By Paul F. Bradley

While I think of my grandfather, Henry LeCompte, often, I always think of him on Dec. 16. The date marks the beginning of the Battle of the Bulge, which commenced 70 years ago this week. His experiences in the battle profoundly affected his life.

The Bulge was the last major German offensive on the Western front, designed to divide the British and American allies and forestall, perhaps even avoid, defeat. The attack erupted in the heavy woods of the Ardennes region and would become the largest and bloodiest battle for the United States in World War II.

The appropriate military term to describe the breach of the allied lines was salient, but the "Battle of the Ardennes Salient" does not command a headline like "Battle of the Bulge," and it was christened accordingly for American consumption. The name hints at the scope and cost of the conflict. Its later use to characterize weight management seems almost disrespectful.

My grandfather witnessed how human life becomes an expendable commodity in wartime. Friends and comrades were maimed and killed. Tanks and troop trucks drove to the front at breakneck speed to plug gaps in the lines. Ammunition was replenished. Lives, unfortunately, do not have that replaceable quality.

A lifelong aversion to sauerkraut saved my grandfather's life. His friend, who had sought shelter in a sabotaged cabbage factory, was not so fortunate.

During the war, Henry LeCompte did his duty and even met Gen. George S. Patton when he set up communications at his command post. My grandfather also wrote to my grandmother. And he survived.

After the war and his discharge, he took off his uniform for good and moved on with his life. He and my grandmother raised eight wonderful children.

However, he never shed the terrible memories from his service. He self-medicated through hours of quiet contemplation with slow-burning cigarettes and Ortlieb's.

Today, he would likely be diagnosed with post-traumatic stress disorder, called combat stress or survivor's guilt in his generation's parlance. He never sought professional treatment; the education and the support system also did not exist. Occasionally, he would share a brief anecdote, but before long, he would retreat, as reminiscing was clearly too painful.

For my grandfather and for many GIs leading up to the battle, Bing Crosby's 1944 rendition of "I'll Be Home for Christmas" was a tune whose lyrics perfectly captured their hopes. They believed that they would indeed be home for Christmas. The Bulge ended that fleeting dream.

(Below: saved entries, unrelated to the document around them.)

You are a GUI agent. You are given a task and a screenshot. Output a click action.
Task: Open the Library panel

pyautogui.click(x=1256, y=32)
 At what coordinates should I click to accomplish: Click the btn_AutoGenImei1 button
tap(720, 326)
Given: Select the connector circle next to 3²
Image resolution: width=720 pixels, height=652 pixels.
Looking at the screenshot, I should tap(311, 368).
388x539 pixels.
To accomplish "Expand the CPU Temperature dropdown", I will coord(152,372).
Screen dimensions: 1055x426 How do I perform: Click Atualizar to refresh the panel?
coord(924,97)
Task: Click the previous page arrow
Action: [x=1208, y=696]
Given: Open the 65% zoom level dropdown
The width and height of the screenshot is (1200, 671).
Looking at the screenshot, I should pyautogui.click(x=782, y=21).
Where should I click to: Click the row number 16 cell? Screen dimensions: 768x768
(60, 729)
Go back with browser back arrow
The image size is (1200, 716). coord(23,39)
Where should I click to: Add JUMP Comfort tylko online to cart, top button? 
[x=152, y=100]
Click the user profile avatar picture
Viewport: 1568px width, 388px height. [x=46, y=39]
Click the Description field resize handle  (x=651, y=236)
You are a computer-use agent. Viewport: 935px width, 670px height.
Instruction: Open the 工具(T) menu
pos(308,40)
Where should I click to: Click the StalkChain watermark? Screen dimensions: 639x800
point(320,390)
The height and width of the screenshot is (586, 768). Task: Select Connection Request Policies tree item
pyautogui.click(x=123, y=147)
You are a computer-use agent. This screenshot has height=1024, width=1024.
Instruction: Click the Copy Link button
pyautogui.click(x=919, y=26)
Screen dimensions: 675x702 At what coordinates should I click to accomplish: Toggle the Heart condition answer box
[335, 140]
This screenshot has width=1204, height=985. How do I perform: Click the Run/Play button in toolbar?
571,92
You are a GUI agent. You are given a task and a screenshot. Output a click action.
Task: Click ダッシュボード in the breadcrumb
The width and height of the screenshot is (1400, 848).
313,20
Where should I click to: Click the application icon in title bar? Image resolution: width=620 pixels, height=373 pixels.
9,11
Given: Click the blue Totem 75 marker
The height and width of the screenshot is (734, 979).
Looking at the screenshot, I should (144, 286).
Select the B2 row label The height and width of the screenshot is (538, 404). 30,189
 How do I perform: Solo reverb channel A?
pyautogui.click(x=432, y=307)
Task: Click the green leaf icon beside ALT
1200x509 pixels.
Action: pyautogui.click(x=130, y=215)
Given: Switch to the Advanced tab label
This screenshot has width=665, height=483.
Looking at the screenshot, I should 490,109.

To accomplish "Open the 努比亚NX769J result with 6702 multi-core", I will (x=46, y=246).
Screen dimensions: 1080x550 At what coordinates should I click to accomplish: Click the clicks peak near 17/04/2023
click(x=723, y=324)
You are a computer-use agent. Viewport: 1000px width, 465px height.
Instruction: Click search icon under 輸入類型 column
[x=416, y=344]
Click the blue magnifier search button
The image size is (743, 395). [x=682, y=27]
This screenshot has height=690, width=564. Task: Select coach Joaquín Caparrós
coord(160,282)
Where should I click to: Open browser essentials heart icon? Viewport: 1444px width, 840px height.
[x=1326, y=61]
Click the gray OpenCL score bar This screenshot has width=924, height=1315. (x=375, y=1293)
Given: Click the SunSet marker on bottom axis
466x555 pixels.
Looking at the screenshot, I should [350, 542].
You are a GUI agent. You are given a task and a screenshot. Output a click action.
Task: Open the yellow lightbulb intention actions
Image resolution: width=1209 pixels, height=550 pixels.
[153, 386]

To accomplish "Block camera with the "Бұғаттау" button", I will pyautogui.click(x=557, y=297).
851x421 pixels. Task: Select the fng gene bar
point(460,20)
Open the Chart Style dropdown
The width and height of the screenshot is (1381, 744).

I wonder if door-busting shoppers reflect on the song's poignant quality when it plays as they wait for stores to open or while they complain about standing in long checkout lines. My guess is probably not.

While the song reminds me of my grandfather's time in Europe, I also think of our service men and women serving abroad now. They would probably like nothing more than to be able to stand in line at Target or Old Navy. Their duties, sadly, keep them away from home.

This Christmas, remember them and those who served before them. Also, consider those who have returned stateside but may still have tethers to their time in the service.